The DNR established government-to-government relations with the federally recognized tribal governments in Washington state in the late 20th century. The Centennial Accord of 1989, the Millennium Agreement of 1999, and the Commissioner's Order on Tribal Relations in 2010 all outline the agency's policies for consultation with tribal governments. Annual summits between the DNR and tribal governments are held to resolve conflicts of interests between tribes and the agency.

==Natural hazards==
The DNR maintains a portal with natural hazard information for the public including tsunamis; landslides and earthquakes; volcanoes and lahars; and "mineral hazards" (asbestos, heavy metals and naturally occurring uranium, and radon gas) in the State of Washington.
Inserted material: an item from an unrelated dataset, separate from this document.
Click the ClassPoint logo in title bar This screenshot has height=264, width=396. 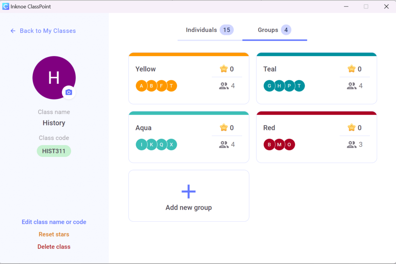(x=5, y=6)
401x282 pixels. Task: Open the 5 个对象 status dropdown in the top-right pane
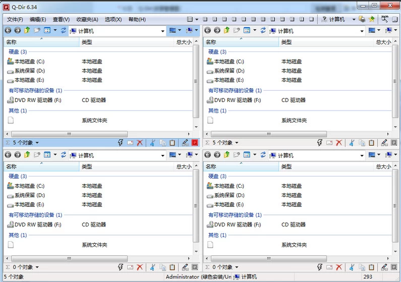223,143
Its responsibilities of land management and protection also include planning and funding response to wildfires within Washington. Since 2016 specifically, measures were passed to develop the DNR's involvement in wildfire combating. HB 2376 in 2017 would fund the DNR with $215,000 to create a 20-Year Forest Health Strategic Plan for forestland treatment, to expand the department's system of assessing and treating lands, among other things. Following legislation in the coming years, the DNR put forth the so-called 10-Year Plan in 2019, which created distinct goals, such as improving wildfire preparedness and recovery systems or strengthening land, and was set to receive $500 million across 8 years as decided by House Bill 1168, passed in 2021. In more recent endeavours, Dave Upthegrove appealed to the state Legislature for an additional $104.8 million in wildfire response funding, considering both decreasing subsidies from WA state itself and federal funding cuts for organisations like the US Forest Service under the Trump administration.

In 2025, the agency partnered with Pano AI to enable access to 21 live, panoramic cameras throughout the state in wildfire-prone areas; the video streams are available for public view online.